Pienso en esa famosa expresión sobre el ruido y las nueces, que tan literaria resulta. Al contrario de lo que suele pensarse, por cierto, la expresión no nace en la célebre comedia de Shakespeare. Es más, su nombre original, Much Ado About Nothing, no se ajusta prácticamente nada a su literalidad, así que le debemos la popularidad del título al avezado traductor shakespeariano que así lo interpretase. Sin embargo, sí aparece la expresión, en sus distintas manifestaciones sintácticas, allá por el siglo XIV en El Libro del Buen Amor, del Arcipreste, o por el XV, en ese paso de la Edad Media al Renacimiento que fue La Celestina de Rojas. La leyenda afirma, ya que hablamos del asunto, que el refrán viene de cierto episodio histórico, en un asedio medieval, cuando varios campesinos españoles rompieron cáscaras de nuez para despistar a los guardias extranjeros.

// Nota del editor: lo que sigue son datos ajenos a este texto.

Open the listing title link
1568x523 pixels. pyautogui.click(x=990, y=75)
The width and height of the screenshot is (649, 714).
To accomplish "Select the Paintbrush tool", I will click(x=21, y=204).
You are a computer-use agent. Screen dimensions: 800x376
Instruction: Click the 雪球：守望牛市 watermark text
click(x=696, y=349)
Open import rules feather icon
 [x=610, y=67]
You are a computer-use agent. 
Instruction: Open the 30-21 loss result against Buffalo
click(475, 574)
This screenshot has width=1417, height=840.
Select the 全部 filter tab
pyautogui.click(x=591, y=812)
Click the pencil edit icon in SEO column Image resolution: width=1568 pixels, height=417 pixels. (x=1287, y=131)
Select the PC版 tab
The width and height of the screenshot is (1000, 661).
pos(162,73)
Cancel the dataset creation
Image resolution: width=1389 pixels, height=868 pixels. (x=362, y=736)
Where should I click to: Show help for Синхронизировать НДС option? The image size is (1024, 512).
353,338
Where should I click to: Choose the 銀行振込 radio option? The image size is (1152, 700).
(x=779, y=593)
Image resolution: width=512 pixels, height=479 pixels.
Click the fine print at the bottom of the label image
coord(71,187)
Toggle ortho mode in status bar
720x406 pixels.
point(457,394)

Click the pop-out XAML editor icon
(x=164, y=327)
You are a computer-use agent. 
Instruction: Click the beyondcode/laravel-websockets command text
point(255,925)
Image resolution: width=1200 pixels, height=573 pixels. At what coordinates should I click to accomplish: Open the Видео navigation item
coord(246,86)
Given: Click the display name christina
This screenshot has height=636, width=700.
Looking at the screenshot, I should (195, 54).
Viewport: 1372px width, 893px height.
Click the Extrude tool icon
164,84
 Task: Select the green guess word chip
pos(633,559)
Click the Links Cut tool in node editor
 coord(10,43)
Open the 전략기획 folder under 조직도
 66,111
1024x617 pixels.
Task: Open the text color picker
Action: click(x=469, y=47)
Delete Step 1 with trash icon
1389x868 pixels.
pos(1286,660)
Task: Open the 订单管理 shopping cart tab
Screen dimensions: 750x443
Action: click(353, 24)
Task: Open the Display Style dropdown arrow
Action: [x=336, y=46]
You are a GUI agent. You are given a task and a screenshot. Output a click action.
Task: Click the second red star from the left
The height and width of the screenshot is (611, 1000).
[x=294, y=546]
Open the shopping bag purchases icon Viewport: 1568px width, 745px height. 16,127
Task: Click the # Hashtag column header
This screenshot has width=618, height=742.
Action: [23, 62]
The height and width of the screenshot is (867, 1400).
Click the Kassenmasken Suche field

En fin, que pienso en esta expresión tan literaria hoy a cuenta de los últimos movimientos de eso que nos hemos empeñado en llamar «cultura de la cancelación». Días atrás, Gay Talese afirmaba en ABC que «hoy no podría publicar nada en prensa», tras ser cuestionado por los movimientos identitarios. Se dice que dentro del New York Times ya se le dejó claro que no soportarían su postura contra ciertos movimientos identitarios. Poco después, Karina Sainz recogía en un reportaje en el mismo medio las opiniones de varios autores que debatían sobre la cancelación que aparece cuando se contradicen los postulados progresistas. En dicho reportaje, algunos escritores se alinean con esa cancelación, otros creen que es una mera falacia, y otros apelan a la toxicidad general del ambiente. Ha sido Manuel Jabois, en su columna de El País, el último en referirse a estas cuestiones, con una acertada sentencia: «Se debe asumir que haya gente contestando desde lugares que antes no existían».
Yo, que sí creo en la existencia de una cancelación tan moderna como evidente, me veo en la obligación de seguir opinando a este respecto. Por supuesto que, como dice Jabo, hoy cualquier texto, sea Guerra y paz o un aleteo de doscientos caracteres, está expuesto a críticas desde varios altavoces nunca antes conocidos. Pero es precisamente esta democratización de la crítica el caldo de cultivo que acaba en un ruido ensordecedor, un ruido que no permite percibir las nueces. Más aún cuando las críticas constructivas o benévolas no forman parte de ese ruido, es decir, pasan desapercibidas, no venden. Sólo las las bravuconadas, los insultos, los zascas y demás bramidos tienen relevancia. Es decir, que el ruido genera ruido. Es en ese momento cuando el autor deja de tener libertad. Pasa a ser un facha, un rojo, un acosador, una feminazi o cualquier otra etiqueta. No sirven sus excusas, sus disculpas o sus justificaciones: hay un grito que lo difumina ya todo. En ese momento, el altavoz no alcanza ni aun llamándote Woody Allen. Después llegan las autocensuras y aun las censuras ajenas, como la que sugiere Talese. Por tanto, la cancelación no se basa tanto en silenciar al autor, sino en conseguir que se confunda su voz con los aullidos de la jauría.